Material flow: WhereNet takes lean initiative to a new level for international car maker

By Manufacturing Business Technology Staff September 12, 2008

WhereNet reports a leading international car manufacturer is using version 2.0 of its Material Flow: Replenishment, a real-time manufacturing execution solution that streamlines the entire replenishment process across the enterprise, and integrates with ERP systems. The results:
“After realizing more than 12-percent efficiency gains from using Material Flow Replenishment solution in one part of our factory, we expanded use of the solution so that we now manage 750 parts across a span of more than 1.5 million square feet,” says Nathan Pearson, project manager for Material Flow for a leading international automaker in Indiana. “With access to real-time data and analytics-rich reports, we have everything at our fingertips to make intelligent decisions and change business processes on the fly. WhereNet helped us take our lean manufacturing initiative to a new level.”

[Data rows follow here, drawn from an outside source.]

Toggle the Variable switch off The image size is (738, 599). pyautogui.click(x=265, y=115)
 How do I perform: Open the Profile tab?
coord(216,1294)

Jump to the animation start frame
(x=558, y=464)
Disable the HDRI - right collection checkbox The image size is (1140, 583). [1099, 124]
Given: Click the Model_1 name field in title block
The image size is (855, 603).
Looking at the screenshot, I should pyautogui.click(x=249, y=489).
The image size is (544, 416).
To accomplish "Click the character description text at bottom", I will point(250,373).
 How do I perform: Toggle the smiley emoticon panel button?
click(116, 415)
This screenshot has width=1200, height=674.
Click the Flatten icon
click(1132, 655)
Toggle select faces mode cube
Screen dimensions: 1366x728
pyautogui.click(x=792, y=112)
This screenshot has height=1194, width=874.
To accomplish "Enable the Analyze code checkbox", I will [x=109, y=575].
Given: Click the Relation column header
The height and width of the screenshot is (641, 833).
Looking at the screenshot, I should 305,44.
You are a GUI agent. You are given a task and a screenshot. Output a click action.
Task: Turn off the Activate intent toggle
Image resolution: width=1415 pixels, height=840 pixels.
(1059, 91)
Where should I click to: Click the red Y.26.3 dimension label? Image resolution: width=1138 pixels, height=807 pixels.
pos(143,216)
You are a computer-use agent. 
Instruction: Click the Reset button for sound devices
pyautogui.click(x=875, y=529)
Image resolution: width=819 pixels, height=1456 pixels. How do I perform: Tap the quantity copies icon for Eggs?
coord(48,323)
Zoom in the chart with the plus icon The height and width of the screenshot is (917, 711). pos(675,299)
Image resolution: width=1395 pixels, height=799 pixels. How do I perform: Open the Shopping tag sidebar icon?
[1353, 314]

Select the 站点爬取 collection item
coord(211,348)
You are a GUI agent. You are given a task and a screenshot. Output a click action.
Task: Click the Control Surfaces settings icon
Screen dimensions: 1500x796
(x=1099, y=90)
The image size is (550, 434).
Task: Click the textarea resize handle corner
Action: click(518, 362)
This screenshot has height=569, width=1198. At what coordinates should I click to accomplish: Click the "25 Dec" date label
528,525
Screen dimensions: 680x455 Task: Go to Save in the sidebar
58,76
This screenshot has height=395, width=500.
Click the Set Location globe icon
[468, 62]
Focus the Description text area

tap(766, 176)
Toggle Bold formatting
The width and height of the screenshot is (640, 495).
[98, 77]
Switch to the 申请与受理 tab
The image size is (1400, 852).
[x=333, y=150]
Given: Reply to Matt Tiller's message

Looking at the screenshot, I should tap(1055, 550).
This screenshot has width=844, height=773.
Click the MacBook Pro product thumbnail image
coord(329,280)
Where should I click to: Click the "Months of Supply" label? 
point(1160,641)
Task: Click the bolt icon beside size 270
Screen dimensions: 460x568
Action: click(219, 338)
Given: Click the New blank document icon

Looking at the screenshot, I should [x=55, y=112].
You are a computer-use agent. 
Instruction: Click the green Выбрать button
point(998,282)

Designed to support and automate lean manufacturing techniques, Material Flow combines RFID technologies and software to enable facilitywide visibility to centrally manage and control supplier collaboration, internal supply, and communication within a single system.
Material Flow also increases the value from ERP software investments such as SAP by leveraging a master data repository. It then returns real-time execution level information back into the ERP system to improve error-proofing capabilities and build data accuracy.
Demand-driven pull replenishment processes are streamlined by reducing multiple steps into a single transaction, from start to finish. Real-time execution information focuses on delivering the product from external supplier or internal storage to the point-of-use line side with actionable instructions for plant-floor staff.
Its flexible parts replenishment solution also tracks the exact time of every part request, automatically prioritizes the requests, and sends instructions to material-handling drivers in vehicles equipped with Wi-Fi terminals, telling them where to pick up and deliver the parts. The system promptly alerts both the manufacturer and suppliers when parts are needed on the assembly line, resulting in a synchronous material flow across the supply chain, reduced inventory, and higher productivity.